Gemeente Vianen
Gemeente Vianen treedt toe tot het Sportconvenant
Het college van Burgemeester en Wethouders van de gemeente Vianen
heeft op 28 mei 2002 besloten om toe te treden tot het sportconvenant.
Hiermee treedt de gemeente als eerste in de regio officieel toe tot
het convenant energie en milieu voor zwembaden, sporthallen en
kunstijsbanen. Dit Convenant is op 8 juni 2000 ondertekend door de
ministers van VROM en Economische Zaken (EZ), de staatssecretaris van
Volksgezondheid, Welzijn en Sport (VWS), het Nederlands Instituut voor
lokale Sport & Recreatie (LC), het Nederlands Olympisch Comité
(NOC*NSF), Vereniging Kunstijsbanen Nederland (VKN) en RECRON
(vereniging van Recreatieondernemers Nederland). Het Convenant heeft
tot doel om energie en milieuzorg bij sportaccommodaties te
verbeteren. Vianen wordt door het Nederlands Instituut voor lokale
Sport & Recreatie (LC) vertegenwoordigd.
Sportcentrum Helsdingen
De gemeente Vianen treedt toe tot het convenant met sportcentrum
Helsdingen. In dit sportcomplex is de milieubelasting door het gebruik
van veel energie, water en chemicaliën hoog. Het convenant past binnen
het beleidsplan Interne Milieuzorg, dat op 18 april 2002 door de
gemeenteraad is vastgesteld. De activiteiten die moeten worden
uitgevoerd, worden opgenomen in het milieuzorgprogramma, dat een
onderdeel is van het milieuzorg(management)systeem. Dit systeem wordt
dit jaar opgezet op basis van de wereldwijde norm ISO 14001.
Milieudoelstellingen
Door de toetreding verplicht Vianen zich in te spannen om in 2010
diverse milieudoelstellingen te realiseren ten opzichte van 1998. Het
gaat om doelstellingen op het gebied van energie- en watergebruik,
afvalreduktie, chemicaliengebruik en duurzaam bouwen.
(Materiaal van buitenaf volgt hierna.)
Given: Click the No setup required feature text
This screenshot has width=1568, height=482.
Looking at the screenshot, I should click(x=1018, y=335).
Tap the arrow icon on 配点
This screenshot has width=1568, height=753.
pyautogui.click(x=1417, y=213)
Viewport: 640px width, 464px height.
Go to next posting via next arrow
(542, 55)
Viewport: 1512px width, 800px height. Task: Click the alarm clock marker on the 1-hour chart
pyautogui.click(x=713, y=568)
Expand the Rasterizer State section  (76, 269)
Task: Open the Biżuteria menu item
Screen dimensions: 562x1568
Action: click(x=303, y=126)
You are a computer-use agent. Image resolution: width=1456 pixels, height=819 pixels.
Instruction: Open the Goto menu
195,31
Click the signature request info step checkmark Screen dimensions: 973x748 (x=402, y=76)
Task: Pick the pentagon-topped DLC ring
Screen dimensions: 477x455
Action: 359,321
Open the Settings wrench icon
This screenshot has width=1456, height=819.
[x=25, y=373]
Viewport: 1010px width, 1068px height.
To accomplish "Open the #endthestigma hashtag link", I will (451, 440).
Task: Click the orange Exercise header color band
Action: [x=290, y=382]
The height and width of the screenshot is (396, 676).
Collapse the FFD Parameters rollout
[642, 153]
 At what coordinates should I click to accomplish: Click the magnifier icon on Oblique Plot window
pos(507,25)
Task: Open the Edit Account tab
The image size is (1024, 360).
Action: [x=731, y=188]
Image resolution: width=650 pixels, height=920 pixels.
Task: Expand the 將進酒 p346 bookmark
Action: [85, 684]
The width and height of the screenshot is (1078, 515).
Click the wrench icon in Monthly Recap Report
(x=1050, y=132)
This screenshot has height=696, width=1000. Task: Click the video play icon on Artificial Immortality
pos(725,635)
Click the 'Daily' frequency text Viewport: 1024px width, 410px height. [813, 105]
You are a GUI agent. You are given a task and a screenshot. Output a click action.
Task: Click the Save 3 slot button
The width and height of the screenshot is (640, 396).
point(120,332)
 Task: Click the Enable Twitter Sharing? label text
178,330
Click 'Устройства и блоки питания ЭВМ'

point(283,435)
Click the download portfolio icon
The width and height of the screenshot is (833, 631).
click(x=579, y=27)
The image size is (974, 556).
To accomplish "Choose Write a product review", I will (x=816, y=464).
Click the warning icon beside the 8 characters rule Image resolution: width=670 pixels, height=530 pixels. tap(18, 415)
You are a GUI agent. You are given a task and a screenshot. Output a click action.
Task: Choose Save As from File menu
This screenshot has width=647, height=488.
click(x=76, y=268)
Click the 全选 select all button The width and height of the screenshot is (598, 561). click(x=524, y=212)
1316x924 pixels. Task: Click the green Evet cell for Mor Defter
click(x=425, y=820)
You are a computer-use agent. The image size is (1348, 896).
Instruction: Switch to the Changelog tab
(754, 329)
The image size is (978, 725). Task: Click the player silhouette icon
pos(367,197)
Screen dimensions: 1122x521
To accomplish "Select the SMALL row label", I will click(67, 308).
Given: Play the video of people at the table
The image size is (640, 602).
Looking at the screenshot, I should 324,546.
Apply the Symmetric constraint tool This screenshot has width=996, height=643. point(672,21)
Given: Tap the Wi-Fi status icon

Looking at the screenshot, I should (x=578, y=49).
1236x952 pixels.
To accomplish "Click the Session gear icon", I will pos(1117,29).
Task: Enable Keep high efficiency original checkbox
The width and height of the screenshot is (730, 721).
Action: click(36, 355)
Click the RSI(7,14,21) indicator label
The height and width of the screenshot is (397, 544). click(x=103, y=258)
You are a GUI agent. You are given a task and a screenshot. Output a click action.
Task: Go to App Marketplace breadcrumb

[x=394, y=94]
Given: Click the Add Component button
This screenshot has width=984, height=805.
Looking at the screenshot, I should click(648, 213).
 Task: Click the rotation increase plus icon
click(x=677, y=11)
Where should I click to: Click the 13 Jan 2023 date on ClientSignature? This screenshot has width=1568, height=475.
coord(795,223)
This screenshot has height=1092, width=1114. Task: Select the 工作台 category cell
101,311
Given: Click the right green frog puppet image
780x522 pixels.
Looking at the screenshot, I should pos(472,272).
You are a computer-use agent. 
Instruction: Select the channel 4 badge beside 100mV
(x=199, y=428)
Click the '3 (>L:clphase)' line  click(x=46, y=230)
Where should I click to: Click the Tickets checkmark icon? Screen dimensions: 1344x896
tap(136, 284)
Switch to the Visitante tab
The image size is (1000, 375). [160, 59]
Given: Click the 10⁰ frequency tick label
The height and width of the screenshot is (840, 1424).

De verwachting
is dat deze doelstellingen wel gerealiseerd worden, omdat Vianen al
jaren bewust omgaat met deze milieu items. Zo is het energieverbruik
de laatste 2 jaren fors gedaald. Daarnaast wordt Vianen (gratis)
ondersteund door Novem, en wordt het softwareprogramma Ecomaat
aangeschaft, waarmee het energie-, water- en chemicaliënverbruik en de
afvalproductie kunnen worden bijgehouden.